Exibido exatamente um dia após Vazante, o filme de estreia dos diretores Ary Rosa e Glenda Nicácio foi ovacionado pelo público - não por acaso, levou o prêmio de melhor filme segundo o júri popular -, justamente pelas características diametralmente opostas às do longa de Daniela Thomas. Protagonizado por atores negros e sem se ater a questões sociais ou raciais, o filme apresenta um espirituoso retrato cotidiano no Recôncavo Baiano, nas cidades de Cachoeira e São Félix. Como poucas vezes se viu no cinema brasileiro, o negro enfim ganhava voz como cidadão pleno, sem qualquer amarra acerca de questões históricas ou sua posição na sociedade. Mais ainda: Glenda Nicácio se afirmava como uma das poucas diretoras negras em atividade.

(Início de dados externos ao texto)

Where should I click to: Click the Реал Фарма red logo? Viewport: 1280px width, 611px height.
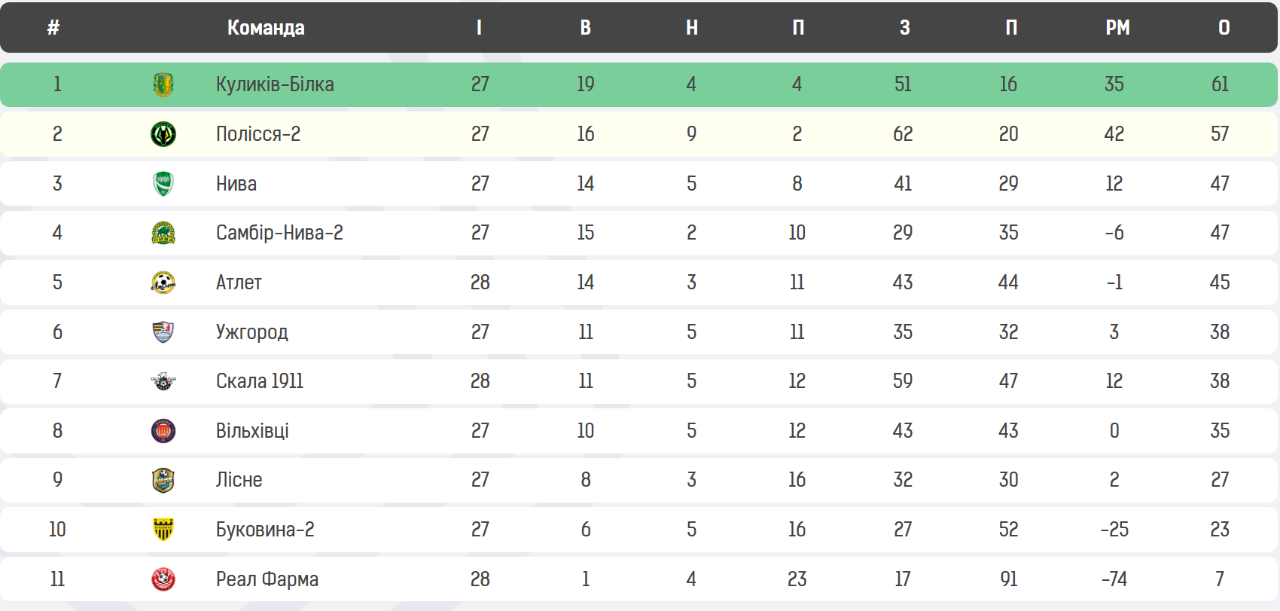(163, 579)
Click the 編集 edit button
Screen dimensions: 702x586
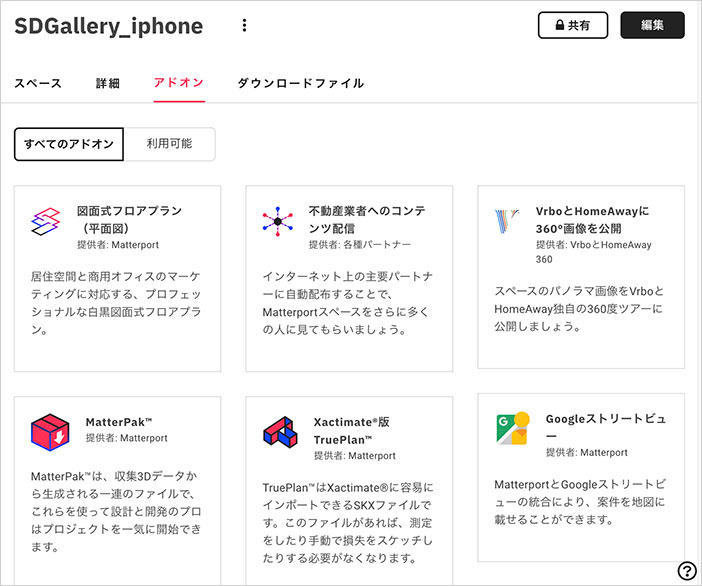(x=652, y=25)
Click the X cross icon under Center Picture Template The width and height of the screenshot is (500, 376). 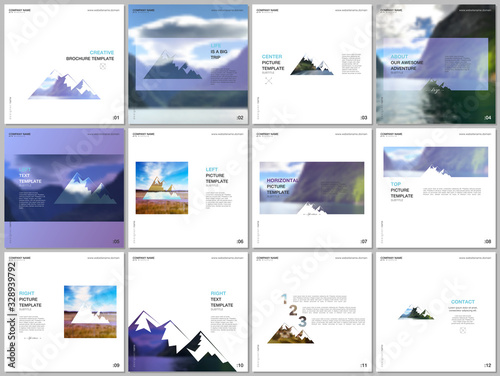pyautogui.click(x=268, y=80)
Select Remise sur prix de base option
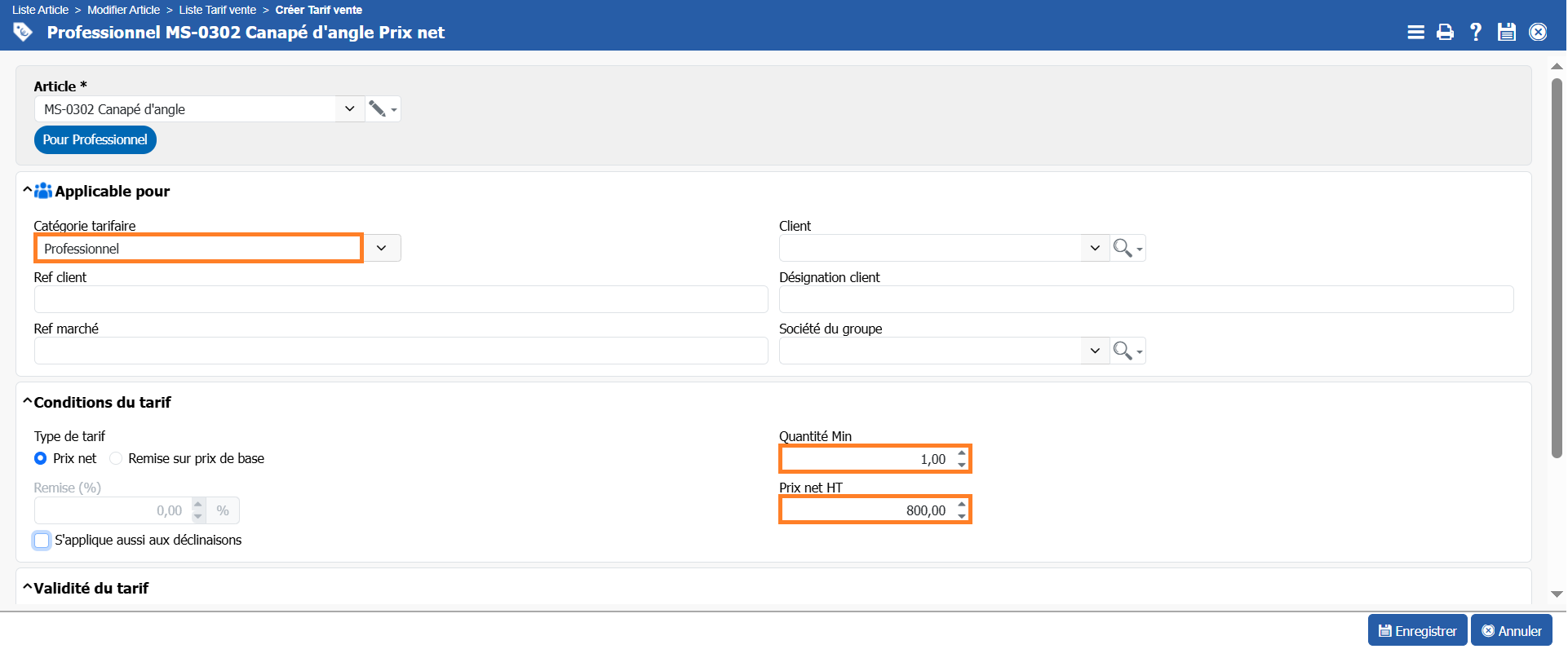This screenshot has height=649, width=1568. tap(116, 458)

Se tamanha exaltação é compreensível diante do cenário de momento, com Café com Canela de imediato assumindo involuntariamente a posição de ser uma espécie de "anti-Vazante", a ânsia por justiça social também nas telonas tupiniquins provocou uma contradição: por mais que tenha diálogos divertidos e bons personagens - Babu Santana e Arlete Dias, especialmente -, Café com Canela traz problemas típicos de um primeiro longa, com excessos escancarados resultantes de uma ânsia em fazer tudo ao mesmo tempo agora. Tal postura, como ressalta a crítica do AdoroCinema, faz com que o filme "banalize o risco", devido às inconstâncias técnicas e narrativas. Ou seja, a bandeira política que se tornou batia de frente com a qualidade do próprio filme.
Cinco meses depois, Café com Canela foi escolhido para abrir a 21ª Mostra de Tiradentes, como parte da homenagem ao ator Babu Santana. "Filhos de Tiradentes", já que por anos vieram ao festival antes de se aventurar em seu primeiro longa-metragem, os diretores Ary Rosa e Glenda Nicácio marcaram presença e, é claro, comentaram sobre esta trajetória.
"Café com Canela era uma história que eu e Glenda queríamos contar", explicou Ary Rosa. "Não fazia sentido contar uma história situada entre Cachoeira e São Félix estrelada por brancos, pois é uma cidade negra. Era uma questão de identidade, mas isto acabou se tornando uma ação política. Hoje, no Brasil, apenas 4% dos filmes feitos foram estrelados por mulheres negras, em um país onde há uma porcentagem muito maior que isso. Então, como representação, Café com Canela é algo muito importante."

"Filmes que trazem bandeiras políticas mais definidas são muito importantes também, mas o Café com Canela optou por não [trazer]", complementou o diretor. "Queríamos contar uma história e acabamos tendo este impacto político. Ficamos bastante surpresos com esta repercussão, em como o audiovisual é carente de uma representação dos negros e, imagino, de outras minorias também."
"É preciso refletir sobre isso. Muito desta euforia sobre Café com Canela é justamente por uma representação e uma formação por questões de identidade, que até então eram negadas", afirmou a diretora Glenda Nicácio. "Um grande passo é a gente conseguir trazer estas crônicas cotidianas pro afeto, e dar uma liberdade pros artistas em geral de que podemos fazer arte falando de afeto e amor, outras coisas além de temas ligados ao social. Porque também parece que às vezes vira uma prisão, é sempre preciso falar destes assuntos."
Ainda sem previsão de estreia no circuito comercial, Café com Canela inicia agora sua trajetória internacional: o longa-metragem será exibido no Festival de Roterdã, entre os dias 25 e 27 de janeiro.
O AdoroCinema viajou a convite da organização do evento.